### Task brief
Repeat the listing below word for word, from its first line through the line containing "Looking at the screenshot, I should (x=308, y=198).", including both of those lines.

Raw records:
____

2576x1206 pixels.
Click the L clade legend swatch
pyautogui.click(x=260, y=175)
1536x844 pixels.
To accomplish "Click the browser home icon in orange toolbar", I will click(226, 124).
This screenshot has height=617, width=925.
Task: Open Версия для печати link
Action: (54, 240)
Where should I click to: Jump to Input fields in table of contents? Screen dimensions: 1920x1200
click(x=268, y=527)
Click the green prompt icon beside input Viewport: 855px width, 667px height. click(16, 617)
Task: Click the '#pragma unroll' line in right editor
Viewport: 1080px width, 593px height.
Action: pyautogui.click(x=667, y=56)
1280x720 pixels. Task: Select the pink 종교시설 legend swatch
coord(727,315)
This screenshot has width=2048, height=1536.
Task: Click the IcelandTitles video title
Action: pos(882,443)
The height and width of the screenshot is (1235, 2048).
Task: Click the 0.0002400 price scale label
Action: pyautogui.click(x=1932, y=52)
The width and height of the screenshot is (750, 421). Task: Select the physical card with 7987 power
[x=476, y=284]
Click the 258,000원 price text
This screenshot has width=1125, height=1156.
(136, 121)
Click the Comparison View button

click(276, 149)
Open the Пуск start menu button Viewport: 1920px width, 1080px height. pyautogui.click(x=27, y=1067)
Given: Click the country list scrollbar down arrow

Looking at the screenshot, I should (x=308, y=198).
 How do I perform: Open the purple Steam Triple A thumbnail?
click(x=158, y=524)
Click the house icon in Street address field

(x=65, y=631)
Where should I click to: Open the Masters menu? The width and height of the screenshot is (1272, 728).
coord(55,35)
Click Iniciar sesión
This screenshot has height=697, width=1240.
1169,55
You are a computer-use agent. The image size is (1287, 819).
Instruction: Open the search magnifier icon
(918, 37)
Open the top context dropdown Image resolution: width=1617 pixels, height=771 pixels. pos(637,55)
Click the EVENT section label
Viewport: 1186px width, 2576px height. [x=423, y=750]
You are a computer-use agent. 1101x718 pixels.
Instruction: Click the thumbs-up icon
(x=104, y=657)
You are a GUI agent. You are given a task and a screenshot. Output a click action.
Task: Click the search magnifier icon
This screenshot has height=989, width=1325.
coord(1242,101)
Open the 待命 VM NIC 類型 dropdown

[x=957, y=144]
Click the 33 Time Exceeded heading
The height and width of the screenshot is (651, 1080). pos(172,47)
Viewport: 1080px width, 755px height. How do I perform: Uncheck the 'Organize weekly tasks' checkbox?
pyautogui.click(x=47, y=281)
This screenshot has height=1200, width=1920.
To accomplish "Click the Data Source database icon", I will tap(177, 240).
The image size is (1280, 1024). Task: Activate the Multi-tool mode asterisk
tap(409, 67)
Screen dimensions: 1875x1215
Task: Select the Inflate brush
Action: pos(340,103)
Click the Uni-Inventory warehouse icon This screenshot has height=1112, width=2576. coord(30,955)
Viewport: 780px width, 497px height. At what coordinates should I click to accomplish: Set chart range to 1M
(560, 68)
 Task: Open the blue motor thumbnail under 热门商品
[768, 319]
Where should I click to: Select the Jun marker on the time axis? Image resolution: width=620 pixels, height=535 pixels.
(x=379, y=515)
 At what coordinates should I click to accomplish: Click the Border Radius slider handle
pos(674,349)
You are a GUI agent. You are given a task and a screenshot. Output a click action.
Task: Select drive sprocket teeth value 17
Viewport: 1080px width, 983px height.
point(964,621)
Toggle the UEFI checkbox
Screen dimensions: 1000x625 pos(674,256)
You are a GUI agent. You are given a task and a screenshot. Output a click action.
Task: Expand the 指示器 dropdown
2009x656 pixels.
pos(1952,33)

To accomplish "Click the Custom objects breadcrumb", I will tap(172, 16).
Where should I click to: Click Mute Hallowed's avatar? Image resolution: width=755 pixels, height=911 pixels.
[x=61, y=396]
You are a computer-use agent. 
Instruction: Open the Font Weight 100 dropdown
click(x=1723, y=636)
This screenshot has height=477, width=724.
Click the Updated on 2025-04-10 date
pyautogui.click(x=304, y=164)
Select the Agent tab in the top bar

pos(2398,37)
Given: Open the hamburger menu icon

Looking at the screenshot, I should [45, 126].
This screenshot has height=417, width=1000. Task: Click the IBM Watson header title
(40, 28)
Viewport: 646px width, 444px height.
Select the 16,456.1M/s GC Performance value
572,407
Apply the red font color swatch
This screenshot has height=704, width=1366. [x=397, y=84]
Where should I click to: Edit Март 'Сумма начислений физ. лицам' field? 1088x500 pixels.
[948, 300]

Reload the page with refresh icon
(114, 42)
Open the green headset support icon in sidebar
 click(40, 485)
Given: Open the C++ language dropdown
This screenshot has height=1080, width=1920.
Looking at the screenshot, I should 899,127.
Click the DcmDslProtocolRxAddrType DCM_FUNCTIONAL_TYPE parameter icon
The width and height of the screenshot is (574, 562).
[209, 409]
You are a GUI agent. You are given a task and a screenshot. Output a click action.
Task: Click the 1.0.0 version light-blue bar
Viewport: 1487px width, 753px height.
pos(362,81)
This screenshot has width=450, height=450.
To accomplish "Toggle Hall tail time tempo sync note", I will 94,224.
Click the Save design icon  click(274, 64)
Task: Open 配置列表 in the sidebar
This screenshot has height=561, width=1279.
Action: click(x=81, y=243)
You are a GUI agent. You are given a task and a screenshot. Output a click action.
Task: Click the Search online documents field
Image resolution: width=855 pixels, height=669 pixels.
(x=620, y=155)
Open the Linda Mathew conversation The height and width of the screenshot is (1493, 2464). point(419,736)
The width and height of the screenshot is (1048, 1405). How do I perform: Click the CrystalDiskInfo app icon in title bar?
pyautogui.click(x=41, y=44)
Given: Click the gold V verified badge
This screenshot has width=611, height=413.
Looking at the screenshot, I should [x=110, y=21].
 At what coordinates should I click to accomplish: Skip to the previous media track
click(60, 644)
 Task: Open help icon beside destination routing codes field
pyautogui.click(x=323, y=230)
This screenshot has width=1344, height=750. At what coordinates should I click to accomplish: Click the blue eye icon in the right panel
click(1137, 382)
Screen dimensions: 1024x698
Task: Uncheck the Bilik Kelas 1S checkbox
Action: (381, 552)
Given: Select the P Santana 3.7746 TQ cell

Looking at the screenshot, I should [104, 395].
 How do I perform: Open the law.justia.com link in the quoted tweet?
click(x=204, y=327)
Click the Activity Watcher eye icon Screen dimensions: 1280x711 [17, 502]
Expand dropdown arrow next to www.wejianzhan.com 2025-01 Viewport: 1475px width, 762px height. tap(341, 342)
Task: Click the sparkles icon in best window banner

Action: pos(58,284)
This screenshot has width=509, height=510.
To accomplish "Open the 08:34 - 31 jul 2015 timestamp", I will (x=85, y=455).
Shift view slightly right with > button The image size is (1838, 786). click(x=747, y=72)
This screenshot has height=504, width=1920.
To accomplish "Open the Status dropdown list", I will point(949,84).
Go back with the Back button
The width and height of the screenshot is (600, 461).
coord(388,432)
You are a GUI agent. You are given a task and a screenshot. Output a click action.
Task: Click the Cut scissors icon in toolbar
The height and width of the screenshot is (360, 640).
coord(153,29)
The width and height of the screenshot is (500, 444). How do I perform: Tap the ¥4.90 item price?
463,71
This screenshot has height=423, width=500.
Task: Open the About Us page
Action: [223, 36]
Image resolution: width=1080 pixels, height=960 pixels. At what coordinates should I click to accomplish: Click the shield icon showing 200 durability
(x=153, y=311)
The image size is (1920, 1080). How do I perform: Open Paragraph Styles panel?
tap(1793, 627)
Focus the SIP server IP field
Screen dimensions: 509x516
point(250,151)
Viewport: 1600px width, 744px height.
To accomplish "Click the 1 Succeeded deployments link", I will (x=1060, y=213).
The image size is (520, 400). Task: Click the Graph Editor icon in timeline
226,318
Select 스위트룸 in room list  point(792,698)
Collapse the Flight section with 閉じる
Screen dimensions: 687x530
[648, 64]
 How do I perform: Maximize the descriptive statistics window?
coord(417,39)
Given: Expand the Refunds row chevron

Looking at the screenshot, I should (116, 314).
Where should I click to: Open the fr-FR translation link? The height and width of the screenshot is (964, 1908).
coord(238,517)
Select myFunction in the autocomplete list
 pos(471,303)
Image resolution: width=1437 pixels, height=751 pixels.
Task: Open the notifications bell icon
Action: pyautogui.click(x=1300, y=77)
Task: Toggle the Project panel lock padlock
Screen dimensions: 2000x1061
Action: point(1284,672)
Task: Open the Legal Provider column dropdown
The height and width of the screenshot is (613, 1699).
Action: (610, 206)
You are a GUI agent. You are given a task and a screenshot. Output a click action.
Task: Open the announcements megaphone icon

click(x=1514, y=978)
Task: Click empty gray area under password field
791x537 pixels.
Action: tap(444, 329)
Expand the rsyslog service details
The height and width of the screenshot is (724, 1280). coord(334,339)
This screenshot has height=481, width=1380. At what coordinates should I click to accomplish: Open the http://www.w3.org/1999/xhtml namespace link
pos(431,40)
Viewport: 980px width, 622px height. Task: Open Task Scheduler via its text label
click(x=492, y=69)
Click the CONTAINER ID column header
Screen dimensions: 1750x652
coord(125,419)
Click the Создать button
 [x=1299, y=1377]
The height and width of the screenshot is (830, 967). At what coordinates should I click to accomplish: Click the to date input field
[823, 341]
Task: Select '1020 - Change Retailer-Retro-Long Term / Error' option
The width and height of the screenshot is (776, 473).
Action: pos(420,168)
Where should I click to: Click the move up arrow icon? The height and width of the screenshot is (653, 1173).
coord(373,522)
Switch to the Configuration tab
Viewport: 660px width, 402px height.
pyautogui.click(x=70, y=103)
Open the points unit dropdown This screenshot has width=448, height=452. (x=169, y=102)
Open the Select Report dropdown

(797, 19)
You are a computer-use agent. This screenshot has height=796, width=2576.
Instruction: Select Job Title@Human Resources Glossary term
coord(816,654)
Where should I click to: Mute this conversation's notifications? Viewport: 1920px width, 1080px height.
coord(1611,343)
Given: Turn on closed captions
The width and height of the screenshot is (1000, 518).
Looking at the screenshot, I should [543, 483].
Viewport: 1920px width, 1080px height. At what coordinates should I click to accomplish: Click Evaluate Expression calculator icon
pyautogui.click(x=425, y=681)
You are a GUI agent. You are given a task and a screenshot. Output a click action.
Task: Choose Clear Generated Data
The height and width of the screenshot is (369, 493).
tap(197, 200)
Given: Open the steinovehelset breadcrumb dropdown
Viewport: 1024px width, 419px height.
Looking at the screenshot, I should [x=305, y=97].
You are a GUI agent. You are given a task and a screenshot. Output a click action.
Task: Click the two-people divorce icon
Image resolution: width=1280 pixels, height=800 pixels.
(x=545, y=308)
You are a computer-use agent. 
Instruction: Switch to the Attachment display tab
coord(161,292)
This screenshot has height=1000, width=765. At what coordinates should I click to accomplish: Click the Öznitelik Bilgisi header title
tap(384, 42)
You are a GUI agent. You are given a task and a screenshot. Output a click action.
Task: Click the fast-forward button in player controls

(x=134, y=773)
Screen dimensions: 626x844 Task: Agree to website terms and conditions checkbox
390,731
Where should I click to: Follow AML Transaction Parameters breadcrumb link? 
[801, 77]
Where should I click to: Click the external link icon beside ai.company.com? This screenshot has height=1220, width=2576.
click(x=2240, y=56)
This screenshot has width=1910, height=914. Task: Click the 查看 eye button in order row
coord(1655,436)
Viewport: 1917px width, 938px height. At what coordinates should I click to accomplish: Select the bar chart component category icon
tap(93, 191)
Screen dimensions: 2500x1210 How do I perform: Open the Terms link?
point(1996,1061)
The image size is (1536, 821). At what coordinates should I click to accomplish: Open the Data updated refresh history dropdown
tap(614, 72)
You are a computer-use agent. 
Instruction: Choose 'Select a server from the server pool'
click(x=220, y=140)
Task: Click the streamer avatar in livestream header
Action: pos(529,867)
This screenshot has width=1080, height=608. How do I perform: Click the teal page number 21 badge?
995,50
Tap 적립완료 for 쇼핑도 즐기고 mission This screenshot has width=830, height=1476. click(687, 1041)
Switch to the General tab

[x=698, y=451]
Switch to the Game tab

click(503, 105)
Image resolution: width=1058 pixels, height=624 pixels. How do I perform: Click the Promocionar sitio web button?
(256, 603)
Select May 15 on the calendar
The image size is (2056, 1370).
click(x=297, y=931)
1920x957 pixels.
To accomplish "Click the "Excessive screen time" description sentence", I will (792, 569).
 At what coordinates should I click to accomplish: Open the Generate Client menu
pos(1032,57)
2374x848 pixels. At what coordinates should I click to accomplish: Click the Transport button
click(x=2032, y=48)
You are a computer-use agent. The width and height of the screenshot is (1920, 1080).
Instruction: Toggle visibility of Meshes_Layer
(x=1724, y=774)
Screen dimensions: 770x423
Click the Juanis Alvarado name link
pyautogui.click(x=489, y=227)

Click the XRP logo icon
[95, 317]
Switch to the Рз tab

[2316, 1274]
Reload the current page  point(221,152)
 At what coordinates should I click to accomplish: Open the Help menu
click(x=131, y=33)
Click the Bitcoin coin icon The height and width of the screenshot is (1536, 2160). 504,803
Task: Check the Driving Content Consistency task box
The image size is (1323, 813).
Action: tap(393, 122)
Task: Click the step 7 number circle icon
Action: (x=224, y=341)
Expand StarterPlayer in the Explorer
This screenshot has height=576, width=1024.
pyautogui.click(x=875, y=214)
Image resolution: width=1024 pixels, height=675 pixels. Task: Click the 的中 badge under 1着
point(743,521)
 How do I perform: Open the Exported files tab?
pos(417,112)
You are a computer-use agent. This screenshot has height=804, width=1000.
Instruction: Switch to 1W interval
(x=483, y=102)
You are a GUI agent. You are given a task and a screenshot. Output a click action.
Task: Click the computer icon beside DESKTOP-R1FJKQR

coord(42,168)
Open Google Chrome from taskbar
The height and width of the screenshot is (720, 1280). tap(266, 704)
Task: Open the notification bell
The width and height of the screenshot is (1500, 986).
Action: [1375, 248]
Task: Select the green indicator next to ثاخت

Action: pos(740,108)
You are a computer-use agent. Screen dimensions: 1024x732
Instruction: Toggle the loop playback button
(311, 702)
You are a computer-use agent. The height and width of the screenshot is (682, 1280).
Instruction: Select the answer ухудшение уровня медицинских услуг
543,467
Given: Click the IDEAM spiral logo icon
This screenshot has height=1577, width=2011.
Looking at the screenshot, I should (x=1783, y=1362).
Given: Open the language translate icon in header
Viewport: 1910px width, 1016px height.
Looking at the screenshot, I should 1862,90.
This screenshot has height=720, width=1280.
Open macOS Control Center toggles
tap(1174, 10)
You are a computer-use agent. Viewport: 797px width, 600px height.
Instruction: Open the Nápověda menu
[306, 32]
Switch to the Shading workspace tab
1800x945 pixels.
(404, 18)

____

### Answer to the exercise
2576x1206 pixels.
Click the L clade legend swatch
pyautogui.click(x=260, y=175)
1536x844 pixels.
To accomplish "Click the browser home icon in orange toolbar", I will click(226, 124).
This screenshot has height=617, width=925.
Task: Open Версия для печати link
Action: (54, 240)
Where should I click to: Jump to Input fields in table of contents? Screen dimensions: 1920x1200
click(x=268, y=527)
Click the green prompt icon beside input Viewport: 855px width, 667px height. click(16, 617)
Task: Click the '#pragma unroll' line in right editor
Viewport: 1080px width, 593px height.
Action: pyautogui.click(x=667, y=56)
1280x720 pixels. Task: Select the pink 종교시설 legend swatch
coord(727,315)
This screenshot has width=2048, height=1536.
Task: Click the IcelandTitles video title
Action: pos(882,443)
The height and width of the screenshot is (1235, 2048).
Task: Click the 0.0002400 price scale label
Action: pyautogui.click(x=1932, y=52)
The width and height of the screenshot is (750, 421). Task: Select the physical card with 7987 power
[x=476, y=284]
Click the 258,000원 price text
This screenshot has width=1125, height=1156.
(136, 121)
Click the Comparison View button

click(276, 149)
Open the Пуск start menu button Viewport: 1920px width, 1080px height. pyautogui.click(x=27, y=1067)
Given: Click the country list scrollbar down arrow

Looking at the screenshot, I should (x=308, y=198).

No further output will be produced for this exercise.